Of course, it scares me, the marketplace. I don’t even dare to pray for my own family members like that, ripe harvest in my own backyard.

But I wasn’t scared today, like I usually am. I think because God was very clear in wanting me to do this thing and I wanted the same. And it happened. It’s quite cool. He helped me overcome myself, like not to think or worry so much, not being anxious about what my cousin might think, and to not care about anything being awkward (greatest arch nemesis ever). Really felt this supernatural peace, that this is right and good in God’s sight to do and it will be done and I’m just literally His hands and feet. I just hope I’ll be able to do the same with other things, obey His call in the marketplace. It’s usually a big (scary) deal for me, sharing God in the marketplace. I think it always is for a lot of people.

Busy week ahead. Teaching cell and doing worship on the same week wew. Literally cannot life until after church on Sunday akdsnakln.

Then again, this is the life. Better busy in God’s house than letting the devil do his work with idle hands.

And for my sin… it will be the proverbial thorn in my side which I shall contend with until I die I think. Retreated back under the carpet for now. Only hope its relapse won’t be that messy. Ungh it consumed me for three months. Have to make up for lost time now.

Precious – Don’t Doubt

I think I was more precious when I was far far away.

Hi guys. So. I’m home, back from my overseas exchange. It’s been a week. Home sweet home…to a certain extent. Something has changed, I think. I’ve made and left a bit of a home in the UK, and now I’m trying to get used to the one I’d left.

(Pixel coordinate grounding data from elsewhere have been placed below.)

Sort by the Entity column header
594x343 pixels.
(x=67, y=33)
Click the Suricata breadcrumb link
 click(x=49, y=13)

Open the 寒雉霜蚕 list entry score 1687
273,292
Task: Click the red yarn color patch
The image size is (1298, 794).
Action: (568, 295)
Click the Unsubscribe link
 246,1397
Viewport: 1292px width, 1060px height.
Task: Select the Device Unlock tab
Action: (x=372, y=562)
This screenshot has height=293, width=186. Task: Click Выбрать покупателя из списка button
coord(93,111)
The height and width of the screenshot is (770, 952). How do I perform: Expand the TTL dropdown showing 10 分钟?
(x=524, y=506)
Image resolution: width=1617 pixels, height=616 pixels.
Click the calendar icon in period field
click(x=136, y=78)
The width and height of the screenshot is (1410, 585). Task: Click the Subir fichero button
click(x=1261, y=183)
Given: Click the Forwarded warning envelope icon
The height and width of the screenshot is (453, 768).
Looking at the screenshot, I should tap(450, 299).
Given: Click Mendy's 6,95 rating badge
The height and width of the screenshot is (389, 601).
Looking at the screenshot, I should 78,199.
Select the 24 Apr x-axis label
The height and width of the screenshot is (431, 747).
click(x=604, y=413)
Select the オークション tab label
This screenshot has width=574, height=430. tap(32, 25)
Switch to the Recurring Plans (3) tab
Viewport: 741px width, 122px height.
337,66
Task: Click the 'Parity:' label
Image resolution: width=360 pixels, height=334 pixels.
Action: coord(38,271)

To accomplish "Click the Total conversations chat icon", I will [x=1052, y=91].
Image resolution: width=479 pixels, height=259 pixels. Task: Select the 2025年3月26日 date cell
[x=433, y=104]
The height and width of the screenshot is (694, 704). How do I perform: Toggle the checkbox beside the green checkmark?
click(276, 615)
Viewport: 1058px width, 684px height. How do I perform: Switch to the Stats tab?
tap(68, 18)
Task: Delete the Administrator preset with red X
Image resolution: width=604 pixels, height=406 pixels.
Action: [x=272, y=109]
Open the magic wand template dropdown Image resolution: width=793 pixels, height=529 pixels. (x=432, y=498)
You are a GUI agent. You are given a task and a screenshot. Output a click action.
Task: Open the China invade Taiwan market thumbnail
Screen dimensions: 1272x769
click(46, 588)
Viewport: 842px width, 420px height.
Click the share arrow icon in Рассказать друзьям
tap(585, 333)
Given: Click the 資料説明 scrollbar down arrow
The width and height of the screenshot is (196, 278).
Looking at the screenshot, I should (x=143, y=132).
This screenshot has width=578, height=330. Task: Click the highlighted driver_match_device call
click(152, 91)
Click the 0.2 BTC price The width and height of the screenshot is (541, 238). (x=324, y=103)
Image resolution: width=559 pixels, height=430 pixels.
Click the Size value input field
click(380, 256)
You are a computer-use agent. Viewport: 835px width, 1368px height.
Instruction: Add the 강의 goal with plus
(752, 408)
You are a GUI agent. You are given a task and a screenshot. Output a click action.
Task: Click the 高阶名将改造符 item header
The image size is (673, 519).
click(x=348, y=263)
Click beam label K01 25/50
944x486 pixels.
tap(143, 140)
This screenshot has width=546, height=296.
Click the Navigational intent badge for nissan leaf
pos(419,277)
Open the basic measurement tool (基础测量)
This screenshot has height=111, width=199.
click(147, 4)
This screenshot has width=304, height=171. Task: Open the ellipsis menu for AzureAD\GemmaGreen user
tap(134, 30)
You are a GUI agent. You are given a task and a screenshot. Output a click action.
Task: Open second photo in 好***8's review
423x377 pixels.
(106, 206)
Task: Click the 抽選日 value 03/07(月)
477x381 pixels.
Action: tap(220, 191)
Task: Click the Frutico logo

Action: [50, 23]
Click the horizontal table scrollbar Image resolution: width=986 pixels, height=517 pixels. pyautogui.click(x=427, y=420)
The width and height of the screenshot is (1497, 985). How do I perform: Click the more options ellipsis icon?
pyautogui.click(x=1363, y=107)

Just slightly, slightly suffocated by the weather and the people.

The weather tho. It had been positively stifling the first day I came back. It still is. The air is so thick. I broke out into some sort of a heat rash. I didn’t even go out of the house and had to take something like three showers in the day. Still trying to get used to this weather.

And then there’s the people, mostly mah fam.

No offence, I really do love my folks, but lately I’m finding them just a fraction…too much. I think it’s just having to get used to living with them again. It’s trying.

I was so happy when they came to the UK to pick me up. They’d cabbed all the way to my residence and pretty much showed up on my doorstep. Tears of joy. I still love that feeling, that memory, of missing someone and having them fly all the way there. And then showing them around, how I’d been living. That was fun.

But, I dunno. We came back, and suddenly I’m in a house full of people that I have to be accountable to, people who are close enough to run my life and can take me for granted again. I have no doubt they love me. But still. Feeling rather second best.

No space to be me.

I did learn to be somewhat independent and get on living by myself that I find being accountable to so many people stifling. There’s no other word, it’s stifling. It’s funny, when I went, I was worried about being a grown up because I was always the child that was being taken care of. And now, I’m back, I don’t want to be a child anymore. I had thought it a privilege, a luxury to be a child. And it was. But I’m outgrowing it. And it’s uncomfortable. I never thought’d I want to outgrow it.

Here, I have to take up all these roles again. I can’t just be me as an individual and do what I want. I have responsibilities that encroach on me and drive me into corners and boxes. People are imposing on me and that would have been fine if I wasn’t aware of it, but I am now. And it’s not to say that I shouldn’t have responsibilities. I should, it’s only right, and I do. It’s just getting used to that difference of being responsible for yourself being amplified to include a whole lot of other people.

I think the biggest load on my shoulders now is to be a considerate daughter. The weight of being eldest child who is trying not to fall behind.

So I just turned 21. Like a legal adult. And my whole professional future is flashing before my eyes.